Stored items from a collection
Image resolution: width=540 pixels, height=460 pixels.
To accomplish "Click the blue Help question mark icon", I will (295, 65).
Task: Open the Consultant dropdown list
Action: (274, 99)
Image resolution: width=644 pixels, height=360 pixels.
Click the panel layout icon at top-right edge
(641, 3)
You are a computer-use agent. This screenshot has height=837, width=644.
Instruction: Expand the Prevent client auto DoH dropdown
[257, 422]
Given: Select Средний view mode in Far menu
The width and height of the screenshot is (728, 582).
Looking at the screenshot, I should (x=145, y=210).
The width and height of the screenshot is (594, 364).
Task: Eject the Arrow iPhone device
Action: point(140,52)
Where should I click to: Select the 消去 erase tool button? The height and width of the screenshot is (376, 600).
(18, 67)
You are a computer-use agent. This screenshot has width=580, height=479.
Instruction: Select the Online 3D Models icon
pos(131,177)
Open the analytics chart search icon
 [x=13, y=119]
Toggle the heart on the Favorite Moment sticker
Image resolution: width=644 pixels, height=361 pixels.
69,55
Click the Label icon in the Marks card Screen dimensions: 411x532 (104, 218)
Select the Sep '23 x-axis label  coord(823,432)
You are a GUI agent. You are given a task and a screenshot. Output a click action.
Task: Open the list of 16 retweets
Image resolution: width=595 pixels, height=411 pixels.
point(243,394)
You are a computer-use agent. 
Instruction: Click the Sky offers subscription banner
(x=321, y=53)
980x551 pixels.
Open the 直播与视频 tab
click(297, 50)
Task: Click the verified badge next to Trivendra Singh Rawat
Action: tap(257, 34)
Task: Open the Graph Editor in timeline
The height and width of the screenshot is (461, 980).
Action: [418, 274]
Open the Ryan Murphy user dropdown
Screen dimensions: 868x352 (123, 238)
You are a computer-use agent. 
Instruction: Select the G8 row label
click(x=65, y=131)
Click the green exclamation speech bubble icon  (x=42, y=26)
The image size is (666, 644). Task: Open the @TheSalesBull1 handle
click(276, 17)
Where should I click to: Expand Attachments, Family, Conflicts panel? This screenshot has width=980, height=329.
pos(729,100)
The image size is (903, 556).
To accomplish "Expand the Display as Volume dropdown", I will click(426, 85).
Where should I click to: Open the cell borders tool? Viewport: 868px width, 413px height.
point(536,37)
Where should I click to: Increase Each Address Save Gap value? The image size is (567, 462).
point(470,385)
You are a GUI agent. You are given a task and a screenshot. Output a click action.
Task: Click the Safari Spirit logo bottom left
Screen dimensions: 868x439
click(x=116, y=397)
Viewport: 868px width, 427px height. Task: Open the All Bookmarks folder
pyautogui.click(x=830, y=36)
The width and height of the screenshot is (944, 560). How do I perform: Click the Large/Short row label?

Assignment ▸ Retype the records in full. Keep every line identical to the original.

Result for this task ▸
Image resolution: width=540 pixels, height=460 pixels.
To accomplish "Click the blue Help question mark icon", I will (295, 65).
Task: Open the Consultant dropdown list
Action: (274, 99)
Image resolution: width=644 pixels, height=360 pixels.
Click the panel layout icon at top-right edge
(641, 3)
You are a computer-use agent. This screenshot has height=837, width=644.
Instruction: Expand the Prevent client auto DoH dropdown
[257, 422]
Given: Select Средний view mode in Far menu
The width and height of the screenshot is (728, 582).
Looking at the screenshot, I should (x=145, y=210).
The width and height of the screenshot is (594, 364).
Task: Eject the Arrow iPhone device
Action: point(140,52)
Where should I click to: Select the 消去 erase tool button? The height and width of the screenshot is (376, 600).
(18, 67)
You are a computer-use agent. This screenshot has width=580, height=479.
Instruction: Select the Online 3D Models icon
pos(131,177)
Open the analytics chart search icon
 [x=13, y=119]
Toggle the heart on the Favorite Moment sticker
Image resolution: width=644 pixels, height=361 pixels.
69,55
Click the Label icon in the Marks card Screen dimensions: 411x532 (104, 218)
Select the Sep '23 x-axis label  coord(823,432)
You are a GUI agent. You are given a task and a screenshot. Output a click action.
Task: Open the list of 16 retweets
Image resolution: width=595 pixels, height=411 pixels.
point(243,394)
You are a computer-use agent. 
Instruction: Click the Sky offers subscription banner
(x=321, y=53)
980x551 pixels.
Open the 直播与视频 tab
click(297, 50)
Task: Click the verified badge next to Trivendra Singh Rawat
Action: tap(257, 34)
Task: Open the Graph Editor in timeline
The height and width of the screenshot is (461, 980).
Action: [418, 274]
Open the Ryan Murphy user dropdown
Screen dimensions: 868x352 (123, 238)
You are a computer-use agent. 
Instruction: Select the G8 row label
click(x=65, y=131)
Click the green exclamation speech bubble icon  (x=42, y=26)
The image size is (666, 644). Task: Open the @TheSalesBull1 handle
click(276, 17)
Where should I click to: Expand Attachments, Family, Conflicts panel? This screenshot has width=980, height=329.
pos(729,100)
The image size is (903, 556).
To accomplish "Expand the Display as Volume dropdown", I will click(426, 85).
Where should I click to: Open the cell borders tool? Viewport: 868px width, 413px height.
point(536,37)
Where should I click to: Increase Each Address Save Gap value? The image size is (567, 462).
point(470,385)
You are a GUI agent. You are given a task and a screenshot. Output a click action.
Task: Click the Safari Spirit logo bottom left
Screen dimensions: 868x439
click(x=116, y=397)
Viewport: 868px width, 427px height. Task: Open the All Bookmarks folder
pyautogui.click(x=830, y=36)
The width and height of the screenshot is (944, 560). How do I perform: Click the Large/Short row label?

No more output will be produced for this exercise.